Forgoing the obvious Einstein quote about preparing for and preventing war, it is interesting to notice that when it comes to nuclear weapons, our Inter-Continental-Ballistic-Missile (ICBM) systems were already fully operational by the time the B-1 bomber came out.

Everyone knows that an ICBM is a much faster and efficient way to deliver a nuclear warhead than a plane. In addition, a plane can be easily shot down by surface-to-air missiles or other fighter planes, while there is no known effective defense against an ICBM.

What I’m saying is that if we ever wanted to vaporize two metropolitan civilian areas to intimidate a potential rival again, we’d have no trouble doing it without planes.

So how did Congress ever get duped into buying a multi-billion-dollar useless plane?

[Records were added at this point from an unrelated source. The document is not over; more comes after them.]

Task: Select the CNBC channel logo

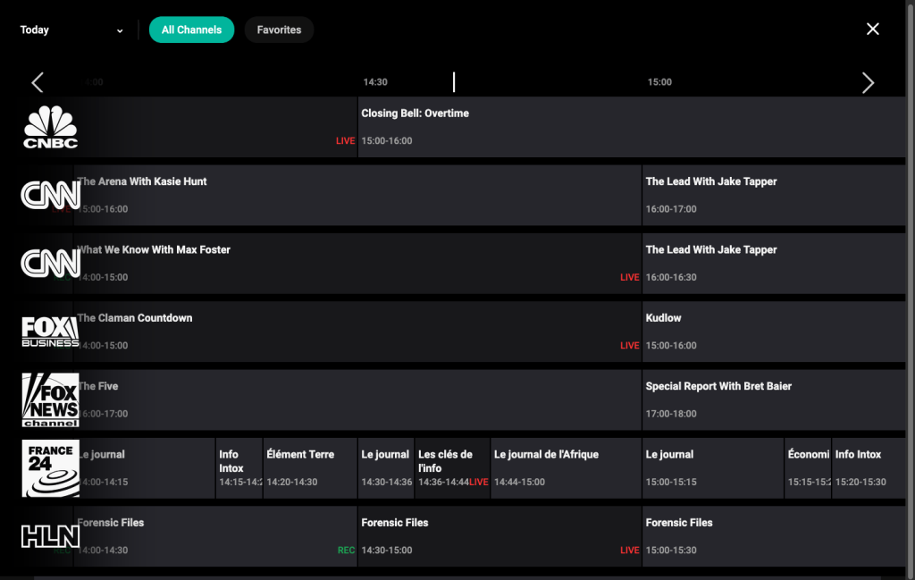Action: (x=50, y=126)
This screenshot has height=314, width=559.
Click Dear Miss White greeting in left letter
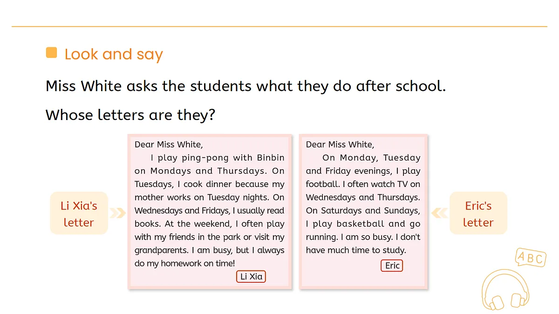pos(169,145)
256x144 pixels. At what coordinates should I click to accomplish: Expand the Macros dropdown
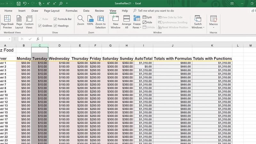point(213,28)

Well, it turns out that defense contractors spend quite a bit of money on political donations. From 1991 to 1997, defense contractors spent more on political contributions than the tobacco industry, $32.3 million vs. $26.9 million. I’m not saying these donations are related to purchasing useless expensive weapons by our politicians, I’m just saying is all.

Returning to the subject of nuclear weapons, the United States currently maintains an arsenal of eight thousand active warheads.

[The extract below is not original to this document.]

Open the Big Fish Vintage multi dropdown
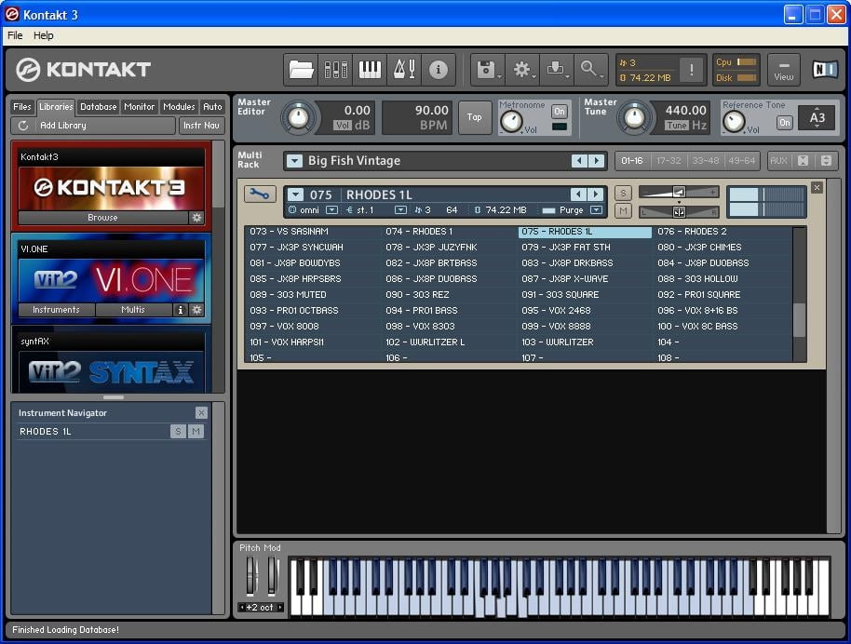851x644 pixels. (294, 161)

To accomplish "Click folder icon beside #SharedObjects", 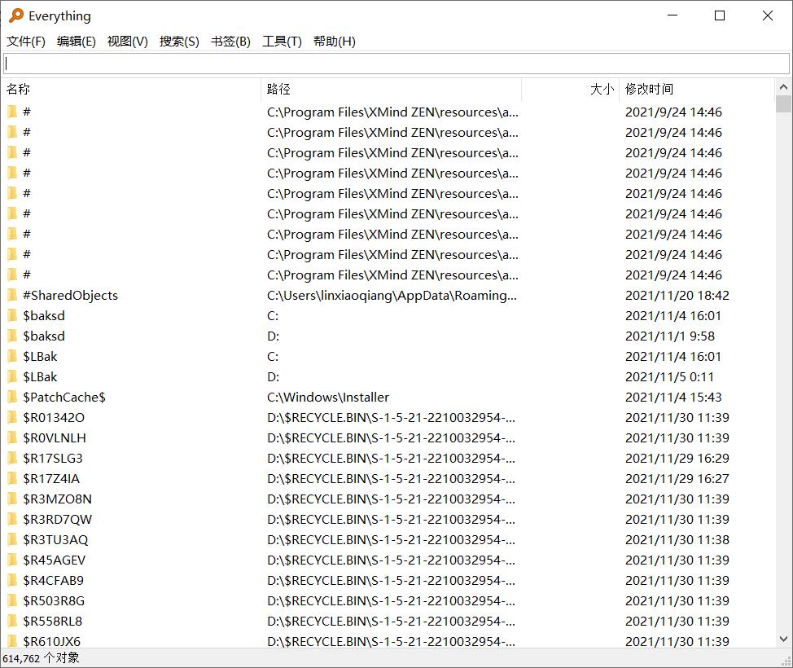I will click(x=14, y=295).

This is an expensive process. Dr. Korb estimates that the United States could save 15 billion per year by cutting down our arsenal to one thousand, but such a reduction will likely not happen.

I really don’t get this. How could we possibly need that many nuclear weapons? Do we, like, keep the second four thousand in reserve on the off chance that the first four thousand fail to do sufficient damage the target? Any potential nuclear exchange with nuke-possessing nation would result in mutually assured destruction.

There would be no winners in such an exchange, and having eight thousand bombs isn’t going to help us when we’re too vaporized to fire them.

Increasing military spending may give a sense of security, but it is a false sense. Current events and history have shown that even the most sophisticated technology can easily be trumped by the most basic methods.

Saddam Hussein made our smartest bombs useless by using human shields on his military bases so that we could not strike. The Serb army was able to down a one-billion dollar plane by hiding in the woods and using Soviet vacuum-tube technology.

Timothy McVeigh was able to bomb the Oklahoma government building using fertilizer, fuel oil and a van. Biological warfare could easily be instituted by one person, from within the United States or outside.

Meanwhile, 1.5 million American kids qualified for head start don’t get in due to lack of funds. One-third of our school buildings are in need of extensive repair or replacement.

Our national forests are being logged by the government for money. Politicians, like Bush, who pander to irrationality and Freudian complexes should be put in their place. Move our money, you fools.

Elton Wong is a junior in philosophy and biology from Ames.